OCTAVE REMERCIE MIRBEAU
La parution en « Bouquins » des romans d’Octave Mirbeau a passionné notre chroniqueur Octave Parango, qui lui renvoie l’ascenseur.
La collection « Bouquins » rassemble quatre romans d’Octave Mirbeau (1848-1917) : Le Jardin des supplices (1899), Le Journal d’une femme de chambre (1900), La 628-E8 (1907) et Dingo (1913). Saluons l’initiative, même si l’on aurait pu y ajouter Sébastien Roch (1890), le premier roman dénonçant le viol d’un adolescent par un prêtre, ainsi que Les 21 Jours d’un neurasthénique
(1901), l’ancêtre des romans déprimistes, si nombreux aux deux siècles suivants.
Mirbeau est un idéaliste révolté, un insatisfait viscéral, un pamphlétaire qui déverse sa colère dans ses romans. Merci à lui d’avoir pavé la route à tous les impertinents qui considèrent que la fiction peut décupler la puissance d’un dégoût. Le roman, c’est raconter une histoire qui peut changer l’Histoire. Croire que la littérature, bien qu’inutile, puisse nous ouvrir les yeux en nous fendant le coeur : tout cela, nous le devons à Octave Mirbeau. C’est un Victor Hugo tordu.
Le Jardin des supplices n’est pas seulement un cauchemar sadique, mais une descente aux enfers du cynisme. C’est le marquis de Sade dans la végétation orientale. Cette prose poétique très luxuriante a étiqueté Mirbeau parmi les décadents au même titre que Huysmans. Lui qui entendait dénoncer les meurtres de l’armée coloniale devint auteur d’un immense best-seller, comme toujours, sur un malentendu.
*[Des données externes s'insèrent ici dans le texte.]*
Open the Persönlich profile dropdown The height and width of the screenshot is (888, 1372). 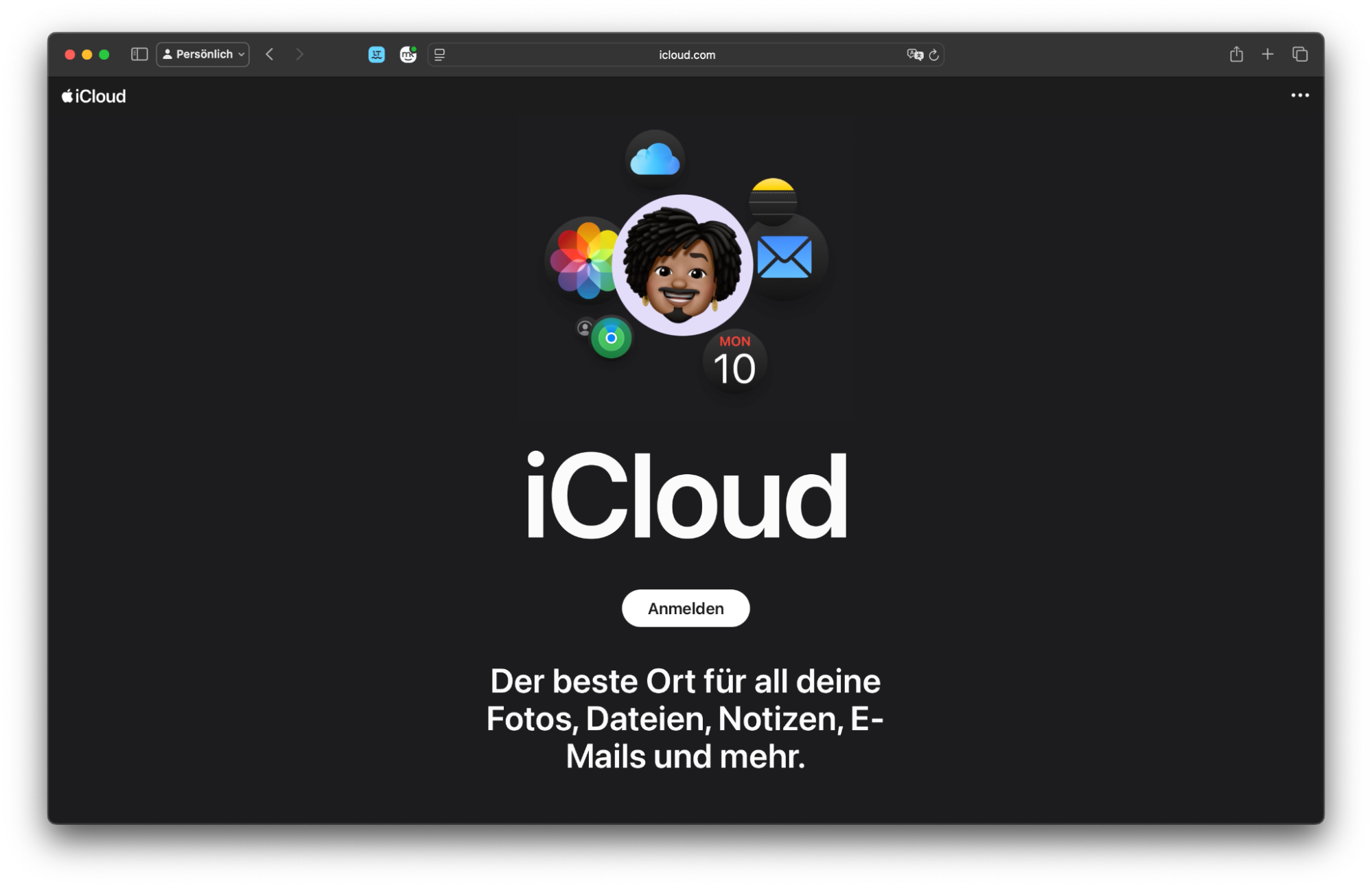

Le Journal d’une femme de chambre le révèle anarchiste tendre, humaniste pessimiste et féministe misogyne (oui, oui, c’est possible). Il se met dans la peau de Célestine, une bonne très exploitée. Il faut absolument lire ce carnet calfeutré et malsain, en plein reconfinement. Quel don admirable pour l’ironie antibourgeoise ! Les bourgeois ont adoré ce roman à l’époque car ils sont masochistes.
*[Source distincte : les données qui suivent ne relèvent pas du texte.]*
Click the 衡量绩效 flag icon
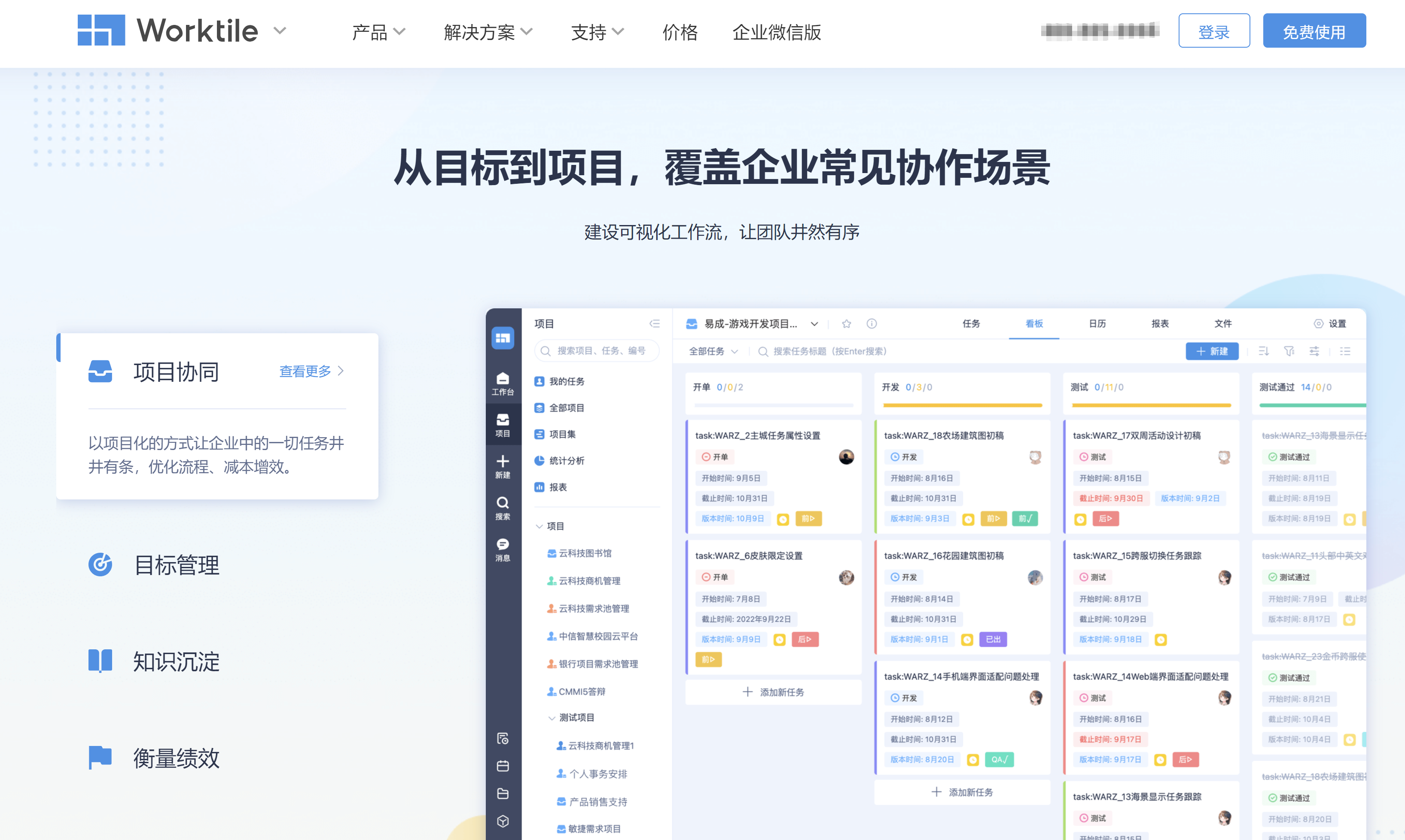 pyautogui.click(x=100, y=758)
La 628-E8 est l’immatriculation d’une automobile dans laquelle Mirbeau traversa la Belgique, la Hollande et l’Allemagne, inventant le « travel writing » moderne. Enfin, bien avant Didier de Chabat, Dingo imagine l’allégorie folle d’un chien qui rééduque son maître. Journaliste au Figaro à la fois anticlérical et antimilitariste (il fallait le faire !), lyrique et amer, nihiliste et engagé, antisémite tourné dreyfusard par haine de l’injustice, Mirbeau ne s’est jamais trompé en défendant l’individu contre tous les pouvoirs. C’est un désobéisseur professionnel. En 2020, ce libertaire insoumis aurait brûlé des masques chirurgicaux tout en provoquant Didier Raoult en duel. Si l’expression « politiquement incorrect » avait existé au XIXe siècle, nul auteur ne l’aurait méritée mieux qu’Octave Mirbeau.
Le Jardin des supplices et autres romans, d’Octave Mirbeau, Robert Laffont, « Bouquins », 1 440 p., 32 €. Édition établie, présentée et annotée par Pierre Glaudes.